Publié le 17 janvier 2012 par Teazine
Julien Fernandez est batteur dans les groupes Chevreuil et Passe Montagne. Accessoirement, il gère aussi son propre label: Africantape. Ses multiples activités l'ont amené en Suisse en novembre dernier alors on en a profité pour le rencontrer. D'abord autour d'une dîner où le type jonglait avec les 3 langues des convives sans même avoir l'air de s'en rendre compte. Puis dans le seul coin à peu près tranquille des coulisses du Romandie, pour un entretien d'une heure à propos de tous les trucs trop cools qu'il fait. En résulte une interview fleuve qu’on a divisé en deux rivières de taille moyenne. D'un côté, le bras "Julien F., Producteur", charriant des groupes trop cools qui plairont à tout ceux qui affectionnent "des trucs extrêmes, très viscéraux". De l'autre, "Julien F., Musicien", lequel fait pression sur les tympans jusqu'à l'extrême à coups de baguettes (mais ça pourrait tout aussi bien être des battes). En résumé, Julien Fernandez est un type hyperactif mais aussi hyper intéressant. Voyez par vous-même.

INTERVIEW JULIEN FERNANDEZ
PARTIE 1: AFRICANTAPE
Comment est-ce que tout à commencé ? En fait, je n’ai jamais eu l’ambition d’avoir un label. C’est arrivé un peu par hasard. Un jour, j’ai reçu un enregistrement qui m’a plu et j’ai décidé de le sortir avec mon propre label. Ca n’a pas été trop dur ? J’avais déjà travaillé pour des labels auparavant donc je connaissais déjà un peu le fonctionnement. J’avais aussi rencontré beaucoup de gens en tournant avec Chevreuil donc je pouvais m’appuyer sur une base très solide pour commencer le projet. J’ai fait un premier disque début 2008. Puis un deuxième, la même année. En 2009 je crois que j’en ai fait 4 et puis en 2010, j’en ai fait 10. Comment es-tu passé de 4 à 10 ? J’ai reçu plein de trucs super et j’ai eu envie de tout faire ! Mais ouais, 10 par an ça représente rythme extrêmement soutenu. En 2011 j’en ai fait presque 10 aussi. Mais je vais me calmer un peu je crois. Je n’ai pas envie que ce soit tout le temps aussi intense.

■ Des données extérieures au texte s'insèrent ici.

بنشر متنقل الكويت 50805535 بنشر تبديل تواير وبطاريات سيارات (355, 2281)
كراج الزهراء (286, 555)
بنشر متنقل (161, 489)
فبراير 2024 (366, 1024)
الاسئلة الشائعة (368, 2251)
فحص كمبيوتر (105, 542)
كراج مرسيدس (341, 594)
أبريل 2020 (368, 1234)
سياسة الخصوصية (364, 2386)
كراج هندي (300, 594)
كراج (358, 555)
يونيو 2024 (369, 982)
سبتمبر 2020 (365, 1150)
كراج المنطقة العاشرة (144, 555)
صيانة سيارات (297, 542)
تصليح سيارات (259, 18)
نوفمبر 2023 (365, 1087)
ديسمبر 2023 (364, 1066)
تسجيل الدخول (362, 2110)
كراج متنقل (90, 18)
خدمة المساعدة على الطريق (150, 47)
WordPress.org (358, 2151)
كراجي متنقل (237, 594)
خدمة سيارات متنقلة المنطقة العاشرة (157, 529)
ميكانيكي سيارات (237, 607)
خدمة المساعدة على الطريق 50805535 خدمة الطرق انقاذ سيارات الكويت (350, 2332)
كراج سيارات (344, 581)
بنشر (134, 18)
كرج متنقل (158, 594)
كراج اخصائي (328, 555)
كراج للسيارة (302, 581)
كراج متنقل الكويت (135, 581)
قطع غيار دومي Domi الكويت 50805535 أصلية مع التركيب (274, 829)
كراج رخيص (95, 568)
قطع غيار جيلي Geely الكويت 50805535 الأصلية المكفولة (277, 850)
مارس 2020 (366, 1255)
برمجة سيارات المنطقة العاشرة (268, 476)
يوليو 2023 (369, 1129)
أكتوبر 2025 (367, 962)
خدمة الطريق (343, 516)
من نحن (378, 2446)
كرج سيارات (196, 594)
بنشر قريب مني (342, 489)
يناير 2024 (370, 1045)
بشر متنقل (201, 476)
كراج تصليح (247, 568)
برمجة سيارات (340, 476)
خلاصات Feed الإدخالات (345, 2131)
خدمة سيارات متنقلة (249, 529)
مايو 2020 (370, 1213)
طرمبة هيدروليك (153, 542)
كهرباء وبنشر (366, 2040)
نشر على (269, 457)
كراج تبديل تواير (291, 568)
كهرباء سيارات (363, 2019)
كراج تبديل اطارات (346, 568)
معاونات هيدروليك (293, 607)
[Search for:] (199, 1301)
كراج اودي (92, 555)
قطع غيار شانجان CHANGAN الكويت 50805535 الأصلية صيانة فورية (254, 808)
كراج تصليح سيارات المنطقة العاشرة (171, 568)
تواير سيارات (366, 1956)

Y a-t-il des labels qui t’ont inspiré dans ta démarche ? Aujourd’hui ? Non. Mais quand j’étais plus jeune, y a plein de labels qui m’ont inspiré. Touch and Go en particuler. Sinon, j’ai commencé par travailler dans l’édition de livres. Dans ce milieu là, il y a les éditions Allia et Christian Bourgois qui m’ont aussi beacoup inspiré. Ce sont eux qui t’ont donné envie de te lancer ? Non, mais je me rappelle que quand je regardais ce qu’ils faisaient je me disais : "Putain, comment ils font ? Ca doit être génial !" Et puis ça a été mon tour. Mais mon label a une image complètement différente. Peut-être qu’en le développant, j’avais ces modèles là un peu inconsciemment dans ma tête.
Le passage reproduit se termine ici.